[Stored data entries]
▬▬▬

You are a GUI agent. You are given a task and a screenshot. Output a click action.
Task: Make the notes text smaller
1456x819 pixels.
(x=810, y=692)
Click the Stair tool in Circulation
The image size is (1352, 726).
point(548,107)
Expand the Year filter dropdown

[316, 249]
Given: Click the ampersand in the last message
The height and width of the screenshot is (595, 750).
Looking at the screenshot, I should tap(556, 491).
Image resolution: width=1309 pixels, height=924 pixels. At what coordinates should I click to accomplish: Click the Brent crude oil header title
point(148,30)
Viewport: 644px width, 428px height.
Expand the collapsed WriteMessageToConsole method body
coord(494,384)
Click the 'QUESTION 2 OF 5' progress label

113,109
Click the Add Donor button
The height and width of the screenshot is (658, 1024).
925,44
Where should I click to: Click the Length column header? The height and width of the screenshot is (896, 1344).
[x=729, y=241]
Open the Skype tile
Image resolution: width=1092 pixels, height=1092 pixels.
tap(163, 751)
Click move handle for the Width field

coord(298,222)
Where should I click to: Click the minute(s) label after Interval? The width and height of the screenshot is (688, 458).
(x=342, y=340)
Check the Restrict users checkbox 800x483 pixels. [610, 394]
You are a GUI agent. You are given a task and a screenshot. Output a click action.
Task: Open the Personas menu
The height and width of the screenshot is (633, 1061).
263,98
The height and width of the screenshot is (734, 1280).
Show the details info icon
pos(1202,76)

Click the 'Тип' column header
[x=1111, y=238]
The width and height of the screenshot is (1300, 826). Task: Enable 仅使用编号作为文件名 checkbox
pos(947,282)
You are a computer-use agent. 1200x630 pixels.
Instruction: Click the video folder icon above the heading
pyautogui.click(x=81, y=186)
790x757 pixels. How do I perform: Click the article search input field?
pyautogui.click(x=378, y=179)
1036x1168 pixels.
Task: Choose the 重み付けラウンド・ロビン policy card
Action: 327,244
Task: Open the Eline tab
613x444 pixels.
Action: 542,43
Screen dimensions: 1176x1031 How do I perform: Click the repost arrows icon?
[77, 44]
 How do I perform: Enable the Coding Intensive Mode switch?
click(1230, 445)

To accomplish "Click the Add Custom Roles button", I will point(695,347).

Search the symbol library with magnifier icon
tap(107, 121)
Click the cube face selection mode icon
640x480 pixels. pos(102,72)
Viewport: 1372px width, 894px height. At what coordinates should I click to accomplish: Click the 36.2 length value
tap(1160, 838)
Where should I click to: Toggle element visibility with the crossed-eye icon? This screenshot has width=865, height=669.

▬▬▬

WHAT IS REQUIRED :: Each line above needs to be returned exactly as it is.

REPLY TO THE TASK ::
You are a GUI agent. You are given a task and a screenshot. Output a click action.
Task: Make the notes text smaller
1456x819 pixels.
(x=810, y=692)
Click the Stair tool in Circulation
The image size is (1352, 726).
point(548,107)
Expand the Year filter dropdown

[316, 249]
Given: Click the ampersand in the last message
The height and width of the screenshot is (595, 750).
Looking at the screenshot, I should tap(556, 491).
Image resolution: width=1309 pixels, height=924 pixels. At what coordinates should I click to accomplish: Click the Brent crude oil header title
point(148,30)
Viewport: 644px width, 428px height.
Expand the collapsed WriteMessageToConsole method body
coord(494,384)
Click the 'QUESTION 2 OF 5' progress label

113,109
Click the Add Donor button
The height and width of the screenshot is (658, 1024).
925,44
Where should I click to: Click the Length column header? The height and width of the screenshot is (896, 1344).
[x=729, y=241]
Open the Skype tile
Image resolution: width=1092 pixels, height=1092 pixels.
tap(163, 751)
Click move handle for the Width field

coord(298,222)
Where should I click to: Click the minute(s) label after Interval? The width and height of the screenshot is (688, 458).
(x=342, y=340)
Check the Restrict users checkbox 800x483 pixels. [610, 394]
You are a GUI agent. You are given a task and a screenshot. Output a click action.
Task: Open the Personas menu
The height and width of the screenshot is (633, 1061).
263,98
The height and width of the screenshot is (734, 1280).
Show the details info icon
pos(1202,76)

Click the 'Тип' column header
[x=1111, y=238]
The width and height of the screenshot is (1300, 826). Task: Enable 仅使用编号作为文件名 checkbox
pos(947,282)
You are a computer-use agent. 1200x630 pixels.
Instruction: Click the video folder icon above the heading
pyautogui.click(x=81, y=186)
790x757 pixels. How do I perform: Click the article search input field?
pyautogui.click(x=378, y=179)
1036x1168 pixels.
Task: Choose the 重み付けラウンド・ロビン policy card
Action: 327,244
Task: Open the Eline tab
613x444 pixels.
Action: 542,43
Screen dimensions: 1176x1031 How do I perform: Click the repost arrows icon?
[77, 44]
 How do I perform: Enable the Coding Intensive Mode switch?
click(1230, 445)

To accomplish "Click the Add Custom Roles button", I will point(695,347).

Search the symbol library with magnifier icon
tap(107, 121)
Click the cube face selection mode icon
640x480 pixels. pos(102,72)
Viewport: 1372px width, 894px height. At what coordinates should I click to accomplish: Click the 36.2 length value
tap(1160, 838)
Where should I click to: Toggle element visibility with the crossed-eye icon? This screenshot has width=865, height=669.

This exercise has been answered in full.